The prediction of protein structures has become easier with a method developed by KAUST researchers that outperforms state-of-the-art techniques. Resulting insight into proteins could help to identify drug targets and develop therapeutics.
Proteins have multiple structure levels, the most basic of which is a string of building blocks called amino acids that are linked in a protein-specific sequence. The complete amino acid chains fold into 3-D structures that are essential for protein function. The 3-D structure of a protein tells us about proteins' roles in cells, but determining this structure is remarkably difficult.
“Searching for protein 3-D structure from scratch is difficult due to the huge search space,” explained Xin Gao from the KAUST Computational Bioscience Research Center. “The most promising way to predict protein structures is by homology modeling, which is based on the observation that homologous proteins have similar structures.”
Homology modeling looks for similarities between the query protein and thousands of proteins with known 3-D structures. Current systems can look for similarities in amino acid sequence through a process called sequence alignment or assess how well the amino acid sequence maps to known 3-D structures in a process called threading. However, they do not account for the entire protein sequence space (all known sequences) and the entire structure space (all known 3-D structures). Gao and colleagues developed a cross-modal method called CMsearch that integrates such information.
“CMsearch systematically and simultaneously incorporates sequence and structure features and sequence space and structure space information,” Gao said. “Its ability to consider more information in a systematic way means that CMsearch can successfully detect some remote homologs with relatively weak sequence alignment or threading scores that existing methods cannot detect.”
The researchers tested their system on a database of over 8,000 proteins. They selected some proteins to be query proteins for which only the basic sequences were known.
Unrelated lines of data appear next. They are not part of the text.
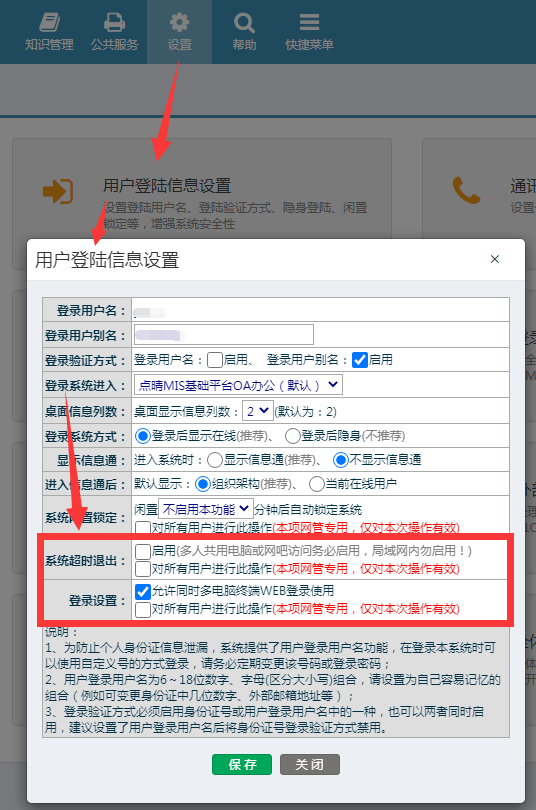Viewport: 536px width, 810px height.
Task: Close the 用户登陆信息设置 dialog
Action: (495, 259)
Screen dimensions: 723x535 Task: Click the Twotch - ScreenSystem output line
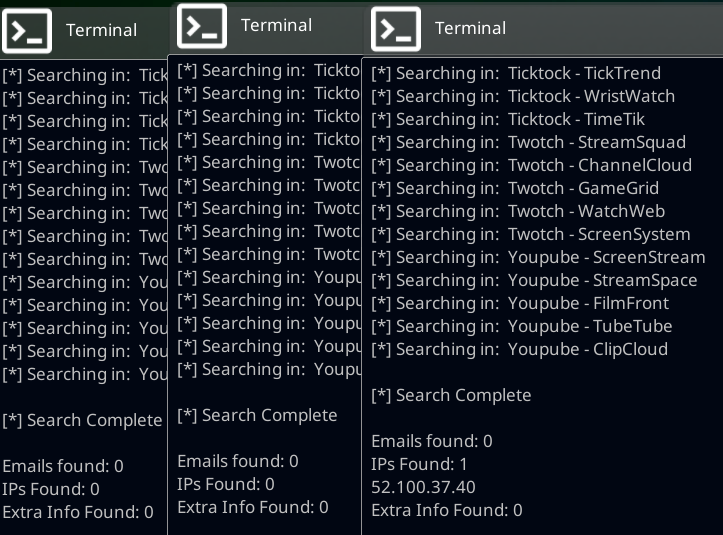pyautogui.click(x=531, y=234)
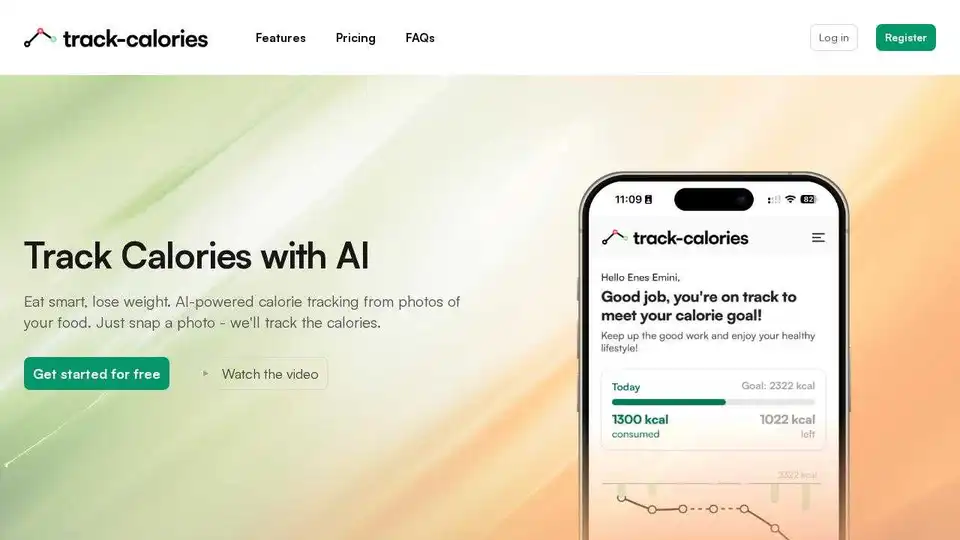Click the track-calories logo inside phone screen

(x=675, y=238)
They then asked CMsearch to predict the 3-D structures of these proteins by comparing the query protein sequences to proteins in the rest of the database.
CMsearch identified homologs for the query proteins more accurately than other currently used prediction software, demonstrating the benefit of analyzing sequence and structure space information in parallel.
The improvement that CMsearch yields in structural predictions provides a basis for greater functional insights, with the potential for considerable biomedical benefits.
“The function of a protein is determined by its 3-D structure,” said Gao. “Therefore, determining protein structures can help us to understand how proteins work and lead to therapeutic solutions for various diseases.”